90. Başvuruya konu olayda Ş.A.nın Mardin’in Nusaybin ilçesi Heybeli köyündeki evine iki terör örgütü mensubunun geldiğine ilişkin teyide muhtaç bilginin 20/12/2011 tarihinde akşam saatlerinde öğrenilmesi üzerine Mardin Valisi’nin onayı ile aynı gün saat 19.00’dan sonraki gün saat 02.00’ye kadar bir JÖH Timi tarafından operasyon icra edilmesine karar verilmiştir. Operasyonun icrası sırasında K.E.O., Ş.T., B.Y. ve D.G.den oluşan öncü grup Ş.A.nın evine yaklaşmış, operasyonda görevli Y.T.K. da dâhil 10 asker ise öncü grubu belli bir mesafeden takip etmiştir.
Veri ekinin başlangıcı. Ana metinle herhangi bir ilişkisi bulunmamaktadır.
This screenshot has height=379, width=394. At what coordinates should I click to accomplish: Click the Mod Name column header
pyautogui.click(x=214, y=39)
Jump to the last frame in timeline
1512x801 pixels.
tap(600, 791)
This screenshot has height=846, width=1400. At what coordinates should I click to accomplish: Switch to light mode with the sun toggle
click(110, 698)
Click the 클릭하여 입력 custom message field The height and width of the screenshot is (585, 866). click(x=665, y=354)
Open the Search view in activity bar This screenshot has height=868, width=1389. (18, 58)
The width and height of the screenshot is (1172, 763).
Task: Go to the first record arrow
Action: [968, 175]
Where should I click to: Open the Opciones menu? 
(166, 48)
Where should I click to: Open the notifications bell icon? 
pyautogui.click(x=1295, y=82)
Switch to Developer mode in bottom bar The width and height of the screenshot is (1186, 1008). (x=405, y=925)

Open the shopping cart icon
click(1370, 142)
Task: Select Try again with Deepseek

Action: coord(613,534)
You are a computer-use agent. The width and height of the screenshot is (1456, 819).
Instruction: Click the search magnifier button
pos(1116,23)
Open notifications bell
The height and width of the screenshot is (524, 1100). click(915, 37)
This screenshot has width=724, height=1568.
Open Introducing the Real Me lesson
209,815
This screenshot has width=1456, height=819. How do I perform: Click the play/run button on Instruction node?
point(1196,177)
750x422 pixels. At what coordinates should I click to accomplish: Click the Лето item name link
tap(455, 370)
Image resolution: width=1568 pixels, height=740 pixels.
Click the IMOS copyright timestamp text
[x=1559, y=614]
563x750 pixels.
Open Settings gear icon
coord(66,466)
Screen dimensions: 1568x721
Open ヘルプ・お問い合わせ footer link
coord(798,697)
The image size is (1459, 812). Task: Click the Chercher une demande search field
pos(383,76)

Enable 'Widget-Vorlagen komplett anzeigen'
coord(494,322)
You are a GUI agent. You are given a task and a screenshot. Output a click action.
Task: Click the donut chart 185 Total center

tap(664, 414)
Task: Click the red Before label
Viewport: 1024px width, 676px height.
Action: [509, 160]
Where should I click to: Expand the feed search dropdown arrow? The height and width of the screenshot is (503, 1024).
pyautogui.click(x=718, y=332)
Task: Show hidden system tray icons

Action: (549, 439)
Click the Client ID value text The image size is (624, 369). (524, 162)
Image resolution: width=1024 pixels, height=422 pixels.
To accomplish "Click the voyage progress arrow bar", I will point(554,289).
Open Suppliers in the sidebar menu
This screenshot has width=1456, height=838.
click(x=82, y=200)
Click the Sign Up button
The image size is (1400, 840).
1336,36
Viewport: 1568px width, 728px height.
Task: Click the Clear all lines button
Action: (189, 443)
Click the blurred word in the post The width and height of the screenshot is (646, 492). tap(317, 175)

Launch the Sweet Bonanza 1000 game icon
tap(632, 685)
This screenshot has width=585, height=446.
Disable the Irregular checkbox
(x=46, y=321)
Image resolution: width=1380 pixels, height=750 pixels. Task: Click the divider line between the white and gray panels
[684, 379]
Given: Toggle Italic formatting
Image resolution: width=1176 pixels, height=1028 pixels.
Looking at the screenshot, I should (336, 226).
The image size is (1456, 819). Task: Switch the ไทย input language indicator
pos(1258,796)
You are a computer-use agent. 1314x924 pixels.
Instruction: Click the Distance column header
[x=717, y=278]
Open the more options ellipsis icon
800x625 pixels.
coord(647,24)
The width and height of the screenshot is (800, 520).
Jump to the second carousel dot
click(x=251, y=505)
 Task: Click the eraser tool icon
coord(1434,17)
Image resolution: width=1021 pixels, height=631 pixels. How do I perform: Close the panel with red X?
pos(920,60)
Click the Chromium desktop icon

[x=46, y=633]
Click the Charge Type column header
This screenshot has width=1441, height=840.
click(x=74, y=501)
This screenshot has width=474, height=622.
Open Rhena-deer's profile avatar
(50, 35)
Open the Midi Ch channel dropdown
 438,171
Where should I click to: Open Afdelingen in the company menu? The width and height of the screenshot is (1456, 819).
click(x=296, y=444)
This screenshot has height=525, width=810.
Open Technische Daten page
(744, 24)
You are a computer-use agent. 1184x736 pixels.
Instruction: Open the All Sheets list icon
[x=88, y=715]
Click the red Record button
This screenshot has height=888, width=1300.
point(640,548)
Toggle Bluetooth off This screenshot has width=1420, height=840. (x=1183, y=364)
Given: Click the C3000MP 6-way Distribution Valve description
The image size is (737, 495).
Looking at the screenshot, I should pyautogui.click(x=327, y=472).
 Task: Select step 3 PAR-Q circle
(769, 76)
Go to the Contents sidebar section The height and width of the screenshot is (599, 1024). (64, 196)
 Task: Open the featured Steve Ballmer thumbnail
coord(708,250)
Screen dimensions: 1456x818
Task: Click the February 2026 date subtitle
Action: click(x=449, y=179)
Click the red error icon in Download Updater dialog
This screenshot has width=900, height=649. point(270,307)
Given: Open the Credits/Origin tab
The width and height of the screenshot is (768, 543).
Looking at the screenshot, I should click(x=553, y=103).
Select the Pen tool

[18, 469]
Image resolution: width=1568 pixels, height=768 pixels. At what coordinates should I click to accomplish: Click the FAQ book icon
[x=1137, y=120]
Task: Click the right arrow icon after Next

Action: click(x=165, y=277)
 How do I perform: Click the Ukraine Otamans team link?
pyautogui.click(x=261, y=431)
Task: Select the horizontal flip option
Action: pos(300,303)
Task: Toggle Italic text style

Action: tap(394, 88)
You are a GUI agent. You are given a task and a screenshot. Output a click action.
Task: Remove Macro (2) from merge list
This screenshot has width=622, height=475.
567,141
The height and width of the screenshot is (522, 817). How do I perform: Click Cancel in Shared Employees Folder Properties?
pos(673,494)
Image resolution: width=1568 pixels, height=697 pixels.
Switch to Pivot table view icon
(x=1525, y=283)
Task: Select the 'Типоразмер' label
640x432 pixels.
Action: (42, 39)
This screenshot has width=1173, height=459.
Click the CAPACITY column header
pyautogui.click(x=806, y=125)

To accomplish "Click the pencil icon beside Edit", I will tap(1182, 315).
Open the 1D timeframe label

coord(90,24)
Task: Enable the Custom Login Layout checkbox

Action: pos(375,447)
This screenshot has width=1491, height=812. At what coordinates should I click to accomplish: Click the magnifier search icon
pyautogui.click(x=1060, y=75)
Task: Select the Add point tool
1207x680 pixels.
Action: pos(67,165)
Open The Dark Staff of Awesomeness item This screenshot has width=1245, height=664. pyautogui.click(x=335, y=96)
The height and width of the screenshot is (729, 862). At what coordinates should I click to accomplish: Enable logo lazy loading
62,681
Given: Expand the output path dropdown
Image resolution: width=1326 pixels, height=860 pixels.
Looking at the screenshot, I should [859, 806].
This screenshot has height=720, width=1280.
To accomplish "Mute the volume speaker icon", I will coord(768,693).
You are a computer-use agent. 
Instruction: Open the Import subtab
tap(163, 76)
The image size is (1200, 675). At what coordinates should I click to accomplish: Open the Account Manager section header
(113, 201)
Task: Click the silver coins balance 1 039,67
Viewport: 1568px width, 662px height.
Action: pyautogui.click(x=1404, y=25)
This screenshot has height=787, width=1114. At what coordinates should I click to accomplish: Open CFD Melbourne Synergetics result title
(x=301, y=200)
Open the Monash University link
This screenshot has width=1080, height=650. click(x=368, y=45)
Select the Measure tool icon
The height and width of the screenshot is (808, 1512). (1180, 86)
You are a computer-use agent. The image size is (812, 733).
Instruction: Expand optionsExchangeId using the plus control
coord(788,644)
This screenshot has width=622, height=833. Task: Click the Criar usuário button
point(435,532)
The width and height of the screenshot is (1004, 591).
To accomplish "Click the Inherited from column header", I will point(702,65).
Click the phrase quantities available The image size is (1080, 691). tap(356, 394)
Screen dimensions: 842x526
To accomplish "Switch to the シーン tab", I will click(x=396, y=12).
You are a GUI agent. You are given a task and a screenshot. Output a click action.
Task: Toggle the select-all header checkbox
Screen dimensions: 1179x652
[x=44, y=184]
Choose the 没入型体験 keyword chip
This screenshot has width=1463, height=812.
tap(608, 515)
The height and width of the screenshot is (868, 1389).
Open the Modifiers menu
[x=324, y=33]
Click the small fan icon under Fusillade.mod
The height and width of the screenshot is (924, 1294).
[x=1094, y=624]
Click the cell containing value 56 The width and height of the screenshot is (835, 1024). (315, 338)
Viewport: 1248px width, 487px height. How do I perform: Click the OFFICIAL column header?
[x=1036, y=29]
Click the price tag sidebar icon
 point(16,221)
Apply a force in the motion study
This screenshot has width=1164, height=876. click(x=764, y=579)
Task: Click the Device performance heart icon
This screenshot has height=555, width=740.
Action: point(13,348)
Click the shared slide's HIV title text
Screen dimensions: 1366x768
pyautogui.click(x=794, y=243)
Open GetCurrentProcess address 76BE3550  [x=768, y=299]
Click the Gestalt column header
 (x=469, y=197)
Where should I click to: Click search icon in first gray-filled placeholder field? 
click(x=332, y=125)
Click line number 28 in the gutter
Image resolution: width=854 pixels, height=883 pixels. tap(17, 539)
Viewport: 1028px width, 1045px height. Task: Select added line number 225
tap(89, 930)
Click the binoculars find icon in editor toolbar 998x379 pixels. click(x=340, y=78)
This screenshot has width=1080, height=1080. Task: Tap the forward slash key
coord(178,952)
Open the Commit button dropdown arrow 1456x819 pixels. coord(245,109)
Bu esnada operasyonu Heybeli köyüne dört beş km uzaklıkta bulunan Dallıağaç Jandarma Karakolundan termal kamera ile izlemekte olan S.C. telefonla aradığı Y.T.K.yı dama inip çıkan kişiler bulunduğu yönünde uyarmıştır (bkz. § 37/xiii). Olay bundan sonra operasyonda görev alan askerlere göre şöyle cereyan etmiştir:
- Y.T.K., elindeki termal kamera ile çevreye baktığında istihbarat bilgisine konu evin bulunduğu yerden çıkan iki kişiden birinin elinde silaha benzer bir cisim görmüştür. Y.T.K. öncü grupta bulunan K.E.O.yu durum hakkında bilgilendirmiştir. B.Y., Ş.T. ve D.G. tüfeklerinde bulunan termal kameralardan tüfeğini çapraz tutuş şeklinde tutan kişiye ait görüntü almış ve B.Y. bu nedenle “Dur!” diye bağırmıştır. Sonrasında öncü grubun bulunduğu yöne doğru ateş edilmiş; B.Y., Ş.T. ve D.G. de bu atışa görüntü aldıkları yöne doğru ateş ederek karşılık vermiştir. Silah zannedilen cismin aslında hilti olduğu olaydan sonra anlaşılmıştır (bkz. §§ 19, 37).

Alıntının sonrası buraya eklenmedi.